M. S. Jacob, SJ

Despite the pandemic, MLI continues to be active, providing leadership training online, networking, conducting research and publishing. MLI shifted to virtual classrooms by August, wishing not only to remain sustainable as an institute but simply seeking to reach students who are stuck in their homes. The enthusiastic, determined efforts of MLI faculty is inspiring. Their willingness to share their knowledge and experience, their ‘loving and leading’ is truly Ignatian.

MLI’s “Myanmar Journal of Leadership and Management” was conceived and germinated during the first lockdown in April. The Journal offers some fruits of the reflection on our world provoked by the never-ending pandemic. It is a statement of hope for a creative future and a testament to the intelligence and hard work of both my colleagues and students.

This pandemic enormously questions the roles of leadership, has grossly interrupted the economics of nations, corporations and families, and greatly affects the ways we learn. Each of the Journal’s articles will lead an inquisitive mind to reflect critically and look beyond the obvious at what is now happening in the world around us. The Journal is a step towards sharing the emerging thoughts and challenges in developing our Myanmar community to “Learn to Lead - Lead to Serve”.

There is great variety in the Journal. The diverse articles reveal earnest enquiry into problems of life and crisis situations in our society. Our staff and students shine a light into aspects of personal growth, education and leadership, hopefully stirring the reader’s critical thinking and prompting further reflection. Each article asks questions about our world. COVID-19 shows that now is an opportune moment to become servant leaders - to listen, empathize, heal, be aware, persuade, have stewardship, and to commit to the growth of people through building community.

This first MLI Journal focuses on education, leadership and management. It argues that Myanmar’s education system can facilitate leadership development, through promoting critical thinking skills. By promoting a learning system that facilitates rational inquiry, it will promote a community that can inquire diligently and learn assiduously. Another article identifies how women leaders have courageously challenged the status quo and provided alternative paradigms of leadership. So too it is argued, that safe environments for children must be provided where they can develop their capacity and skills. Leadership and good management are needed so that children will be protected and cared for, that survivors of abuse receive justice and care, and that child abuse perpetrators are brought to justice. The Journal picks up the endemic problems of human trafficking, detailing how many trafficking victims experience emotional trauma due to denial of their rights, but also physical force, torture or food deprivation. The articles touch on the leadership and management qualities needed to establish systems of law and order that function with transparency and equity in Myanmar’s evolving environment.

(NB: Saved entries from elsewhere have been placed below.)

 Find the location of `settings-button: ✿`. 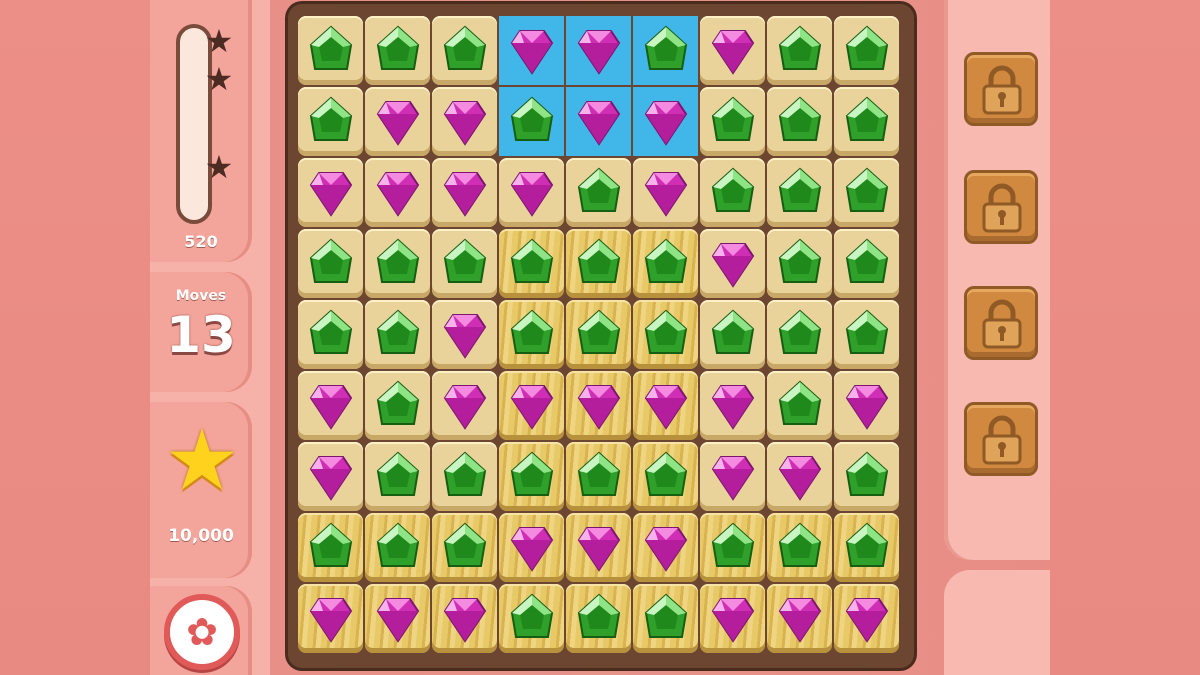

settings-button: ✿ is located at coordinates (202, 632).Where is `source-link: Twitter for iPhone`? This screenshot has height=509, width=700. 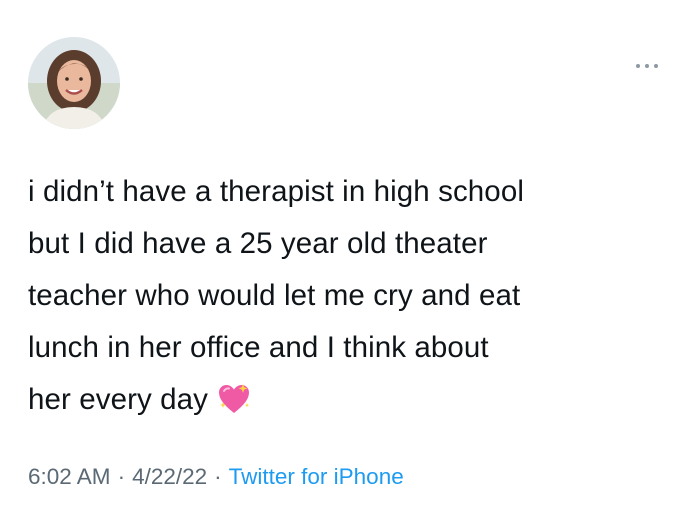 source-link: Twitter for iPhone is located at coordinates (316, 476).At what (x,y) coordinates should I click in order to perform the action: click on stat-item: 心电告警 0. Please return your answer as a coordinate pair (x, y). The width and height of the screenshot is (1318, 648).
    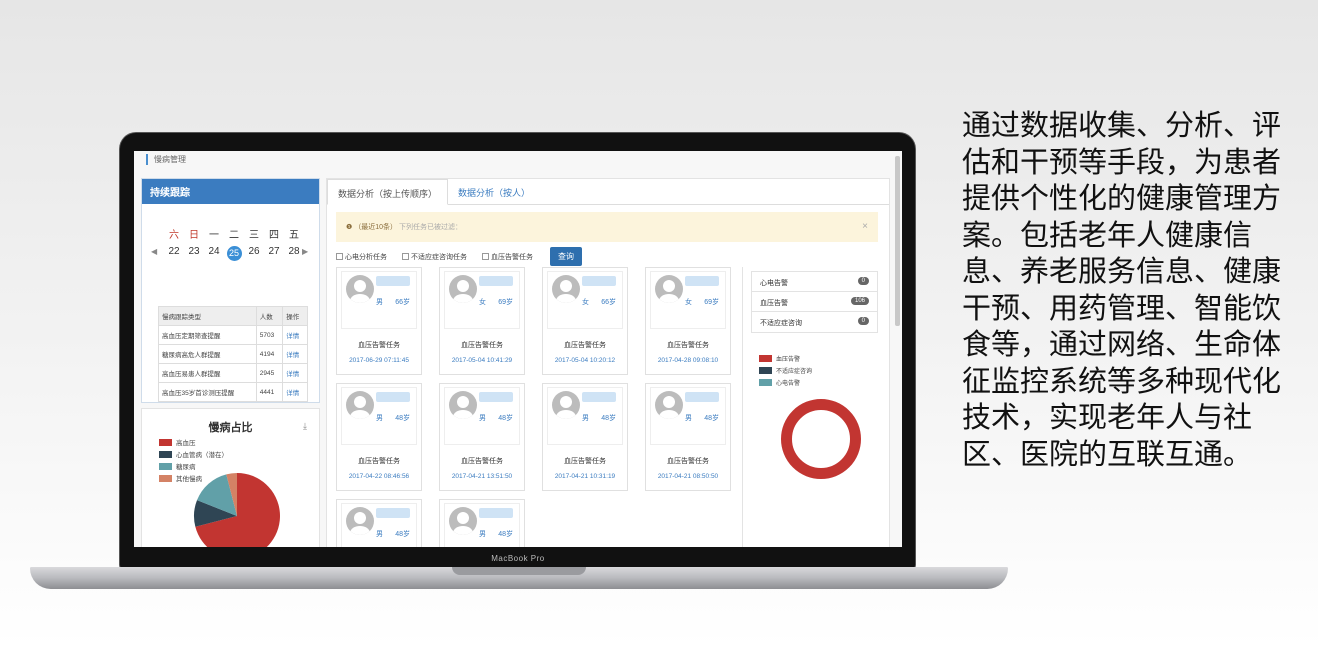
    Looking at the image, I should click on (814, 282).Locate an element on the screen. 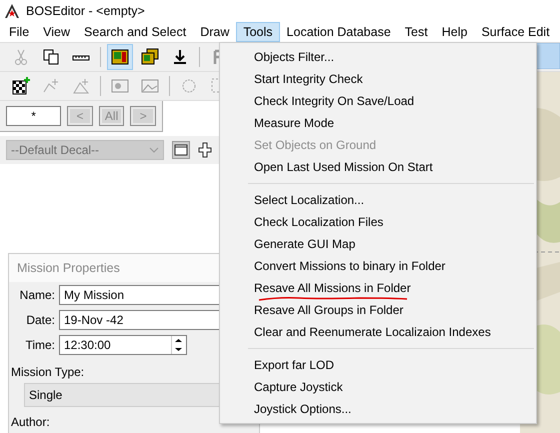 The height and width of the screenshot is (433, 560). window-icon is located at coordinates (181, 150).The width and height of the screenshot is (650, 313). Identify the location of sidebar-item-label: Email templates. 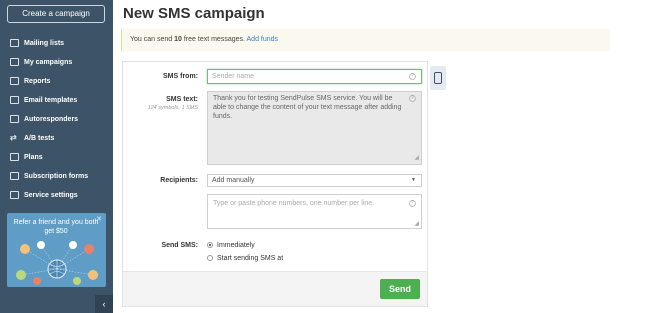
(51, 100).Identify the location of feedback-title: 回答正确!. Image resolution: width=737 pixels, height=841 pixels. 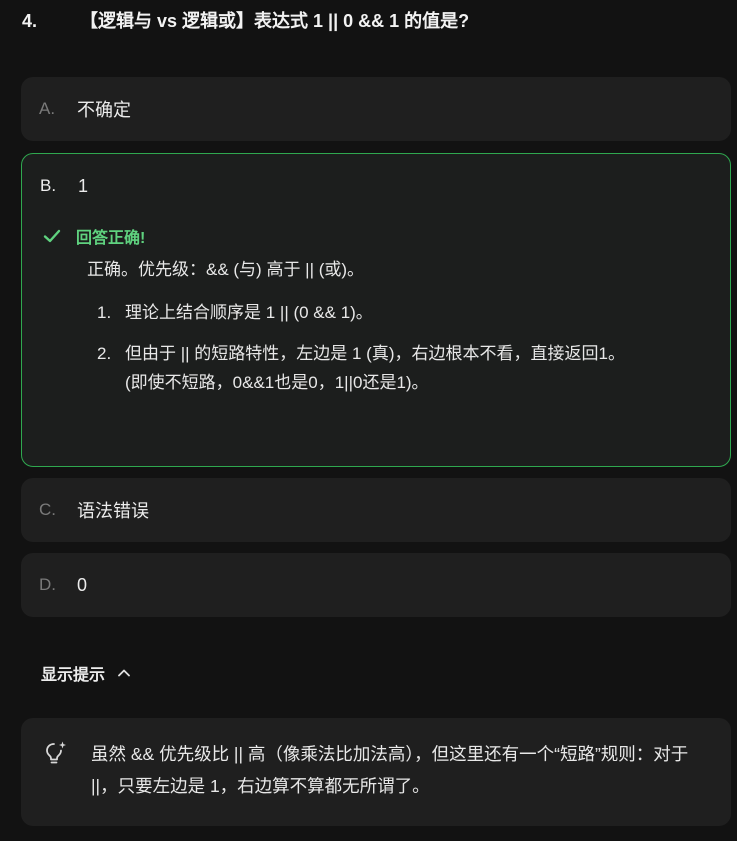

Now Myanmar, like much of the world, is hugely impacted by COVID-19. Employment and economic opportunities are ripped from people’s hands. Many, already living below the poverty line prior to the pandemic situation, will survive or not depending on the decisions of local leadership. Moreover ongoing, unresolved conflicts in the country impact on the whole community. Community leaders, those negotiating for peace, and other stakeholders must acquire skills of leadership and management, and find the inner resources, to deal with the chronic mistrust created in the country over decades of conflict and forced isolation.

Practices and habits adopted during this pandemic crisis will surely become permanent. MLI also is adapting to the future ways of learning. In addition to articles, the Myanmar Journal of Leadership and Management plans to publish shorter ‘think pieces’, reports of research in progress, as well as analysis of current and topical practice and policy in the fields of education, leadership and management. We see that this can have an impact within Myanmar society. Our desire is to motivate the broken, inspire the inventive and educate all, especially the lost.

Our minds, hearts and hands are full during pandemic. Million cheers for the brain poke.